P. Stoffers Geologisch-Paläontologisches Institut, Universität Kiel, Olshausenstraße 40-60, 24118 Kiel, Germany

The oxygen isotopic composition of marine diatom frustules (silica-bound oxygen only) is thought to reflect the (paleo-) ocean surface water conditions and the precipitation temperature of the opaline material. Isotope analysis of water-containing opal-A, however, is difficult to perform as secondary isotope exchange reactions might alter the primary oxygen-18 content of the silica. In order to study the paleoceanographic potential of sedimentary diatom material we analysed recent diatom blooms from the Antarctic and the Norwegian-Greenland Sea where both the water temperature and the oxygen isotopic composition of the surface water were known. In addition, we also measured laboratory diatom cultures which grew under defined water and temperature conditions.

Oxygen from diatom samples was extracted by two independant methods. For the first time we show on the same diatom material that both techniques, progressive fluorination (the only direct method of silica-bound oxygen isotope analysis) and
the equilibration technique (which is the only applicable method when the amount of sample material is less than 40 mg) give reliable results of the (silica-bound) oxygen isotopic composition. The latter method requires replacement of the opaline water by water which is strongly enriched in 18-O (as it is the oxygen of the silica structure) prior to dehydration and fluorination.

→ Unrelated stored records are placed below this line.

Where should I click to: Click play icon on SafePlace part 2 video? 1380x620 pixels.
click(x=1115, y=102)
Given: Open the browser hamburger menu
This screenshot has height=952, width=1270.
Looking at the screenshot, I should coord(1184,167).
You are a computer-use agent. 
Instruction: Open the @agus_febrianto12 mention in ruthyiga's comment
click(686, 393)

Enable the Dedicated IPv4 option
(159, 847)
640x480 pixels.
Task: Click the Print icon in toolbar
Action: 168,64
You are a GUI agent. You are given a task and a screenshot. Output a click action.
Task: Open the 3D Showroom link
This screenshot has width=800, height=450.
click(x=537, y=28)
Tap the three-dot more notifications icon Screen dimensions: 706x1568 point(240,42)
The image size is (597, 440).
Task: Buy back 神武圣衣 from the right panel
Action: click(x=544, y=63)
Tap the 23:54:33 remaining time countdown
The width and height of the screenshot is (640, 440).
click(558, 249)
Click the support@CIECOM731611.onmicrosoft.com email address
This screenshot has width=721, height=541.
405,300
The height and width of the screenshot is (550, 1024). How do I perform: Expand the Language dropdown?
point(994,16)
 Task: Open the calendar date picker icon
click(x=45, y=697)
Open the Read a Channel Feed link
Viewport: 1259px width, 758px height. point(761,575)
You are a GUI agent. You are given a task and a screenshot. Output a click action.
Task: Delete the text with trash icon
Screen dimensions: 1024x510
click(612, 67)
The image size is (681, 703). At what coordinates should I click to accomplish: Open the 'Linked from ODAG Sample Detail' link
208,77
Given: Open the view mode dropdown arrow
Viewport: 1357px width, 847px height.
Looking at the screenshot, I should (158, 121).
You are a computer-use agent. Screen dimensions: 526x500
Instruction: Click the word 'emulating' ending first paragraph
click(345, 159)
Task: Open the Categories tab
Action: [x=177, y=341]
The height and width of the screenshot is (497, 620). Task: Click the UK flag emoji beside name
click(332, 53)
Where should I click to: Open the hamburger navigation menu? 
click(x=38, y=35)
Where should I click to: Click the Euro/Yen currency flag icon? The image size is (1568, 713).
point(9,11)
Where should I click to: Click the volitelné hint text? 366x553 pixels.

Our results show that recent diatom blooms and laboratory cultures do not fractionate oxygen isotopes in equilibrium with sea- (and laboratory-) water in which they grew. Assuming isotopic equilibrium conditions under low growing temperatures
(0 to 4°C) a larger fractionation by some 8” between silica-bound oxygen and water should be established compared to what we measured. Moreover, a comparison with d18O values of sedimentary diatoms from the Antarctic indicates "later" isotope exchange between silica and sea- (pore-) water to occur. Isotope analyses from diatoms collected from both sediment traps and surface sediments focusses on the problem of isotope exchange reactions during sedimentation of diatoms and, thus, will enable us to evaluate the paleoceanographic potential of diatom isotope stratigraphy.